Exercise tasks →
- a) In the forum question about selecting the most frequent value after a group by, why does the asker rule out window functions? Answer in one to three sentences.
- b) Write what comes next in the forum question about selecting the most frequent value after a group by, beginning right after its final sentence.

How to select most frequent value after group by

Question

I'm trying to categorize a certain entity, let's say, a User, with the most frequent value associated in a table to this entity, let's say, an Emotion.

Thus,a User will be categorized as "Sad" when he logs mostly the value "Sad", or "Happy" when he logs mostly the value "Happy".

An example of the origin table:

user_id	emotion	registered_on
"PAM"	"SAD"	2021-04-05
"PAM"	"HAPPY"	2021-04-06
"PAM"	"HAPPY"	2021-04-07
"TIM"	"SAD"	2021-04-06
"TIM"	"SAD"	2021-05-01
"TIM"	"HAPPY"	2021-06-05

the result I'm looking for:

user_id	year	emotion
"TIM"	2021	"SAD"
"PAM"	2021	"HAPPY"

I'm stuck with Mysql 5.7 so I cannot use window functions.

this is the select I came up with, was planning on using it as a subquery to choose from, but now I'm stuck as to how to select only the rows with the higher value in how_many_times for each user.

Material provided →
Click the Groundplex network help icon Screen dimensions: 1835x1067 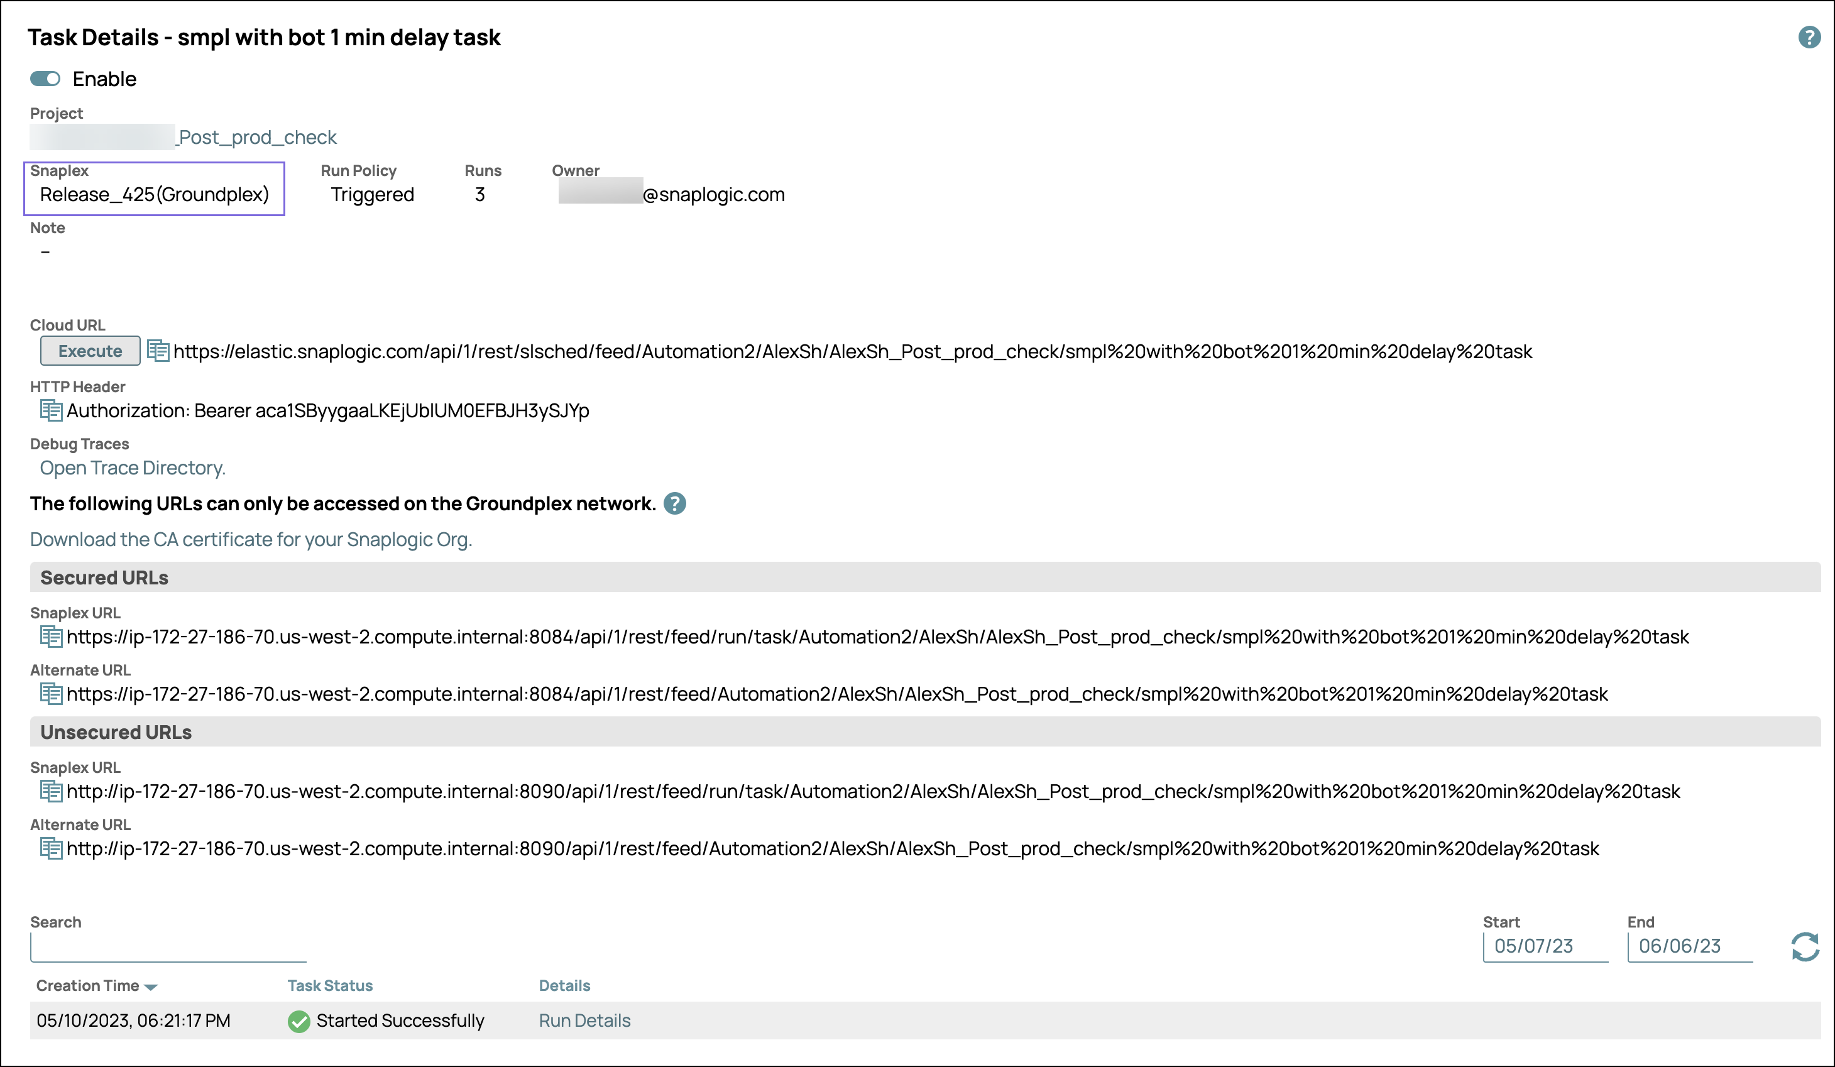(x=675, y=504)
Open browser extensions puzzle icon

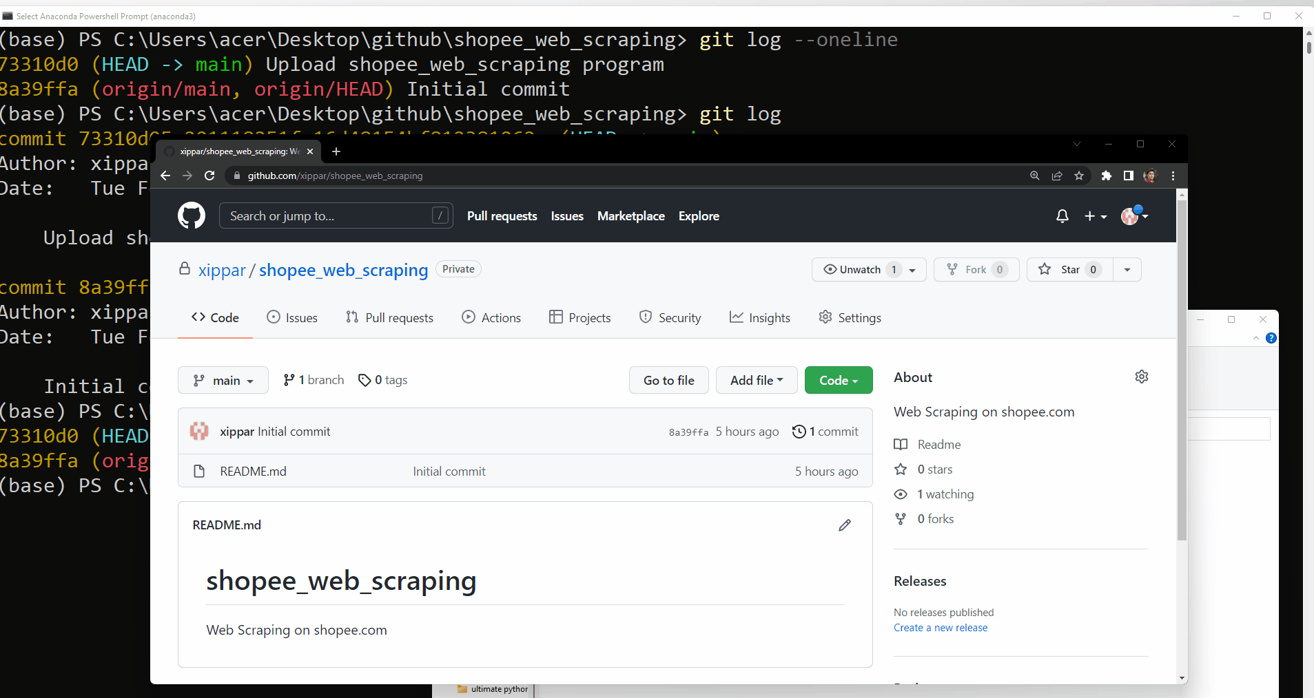coord(1106,176)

Task answers →
- a) The asker rules out window functions because they are stuck with MySQL 5.7.

- b)
select
    user_id,
    YEAR(MAX(registered_on)) as year,
    emotion,
    COUNT(user_id) as how_many_times
from users_emotions
group by user_id, emotion
order by user_id, how_many_times desc

can anyone help?

This is the fiddle: https://www.db-fiddle.com/f/bQnSQZpAorT48Rv2DRMjxS/2

Edit:

So I was almost there, the answer marked as duplicate helped me, not the one marked as the right one, but the one by Vishal Kumar:

(eliminated year for clarity)

select ordered.user_id, SUBSTRING_INDEX(GROUP_CONCAT(ordered.emotion order by ordered.how_many_times desc), ',',1) as emotions from 
(select
    user_id,
    COUNT(user_id) as how_many_times,
    emotion
from users_emotions
group by user_id, emotion) as ordered
group by ordered.user_id
;

I understand it's not perfect, because in case of a tie, it just picks one, but it does what I need!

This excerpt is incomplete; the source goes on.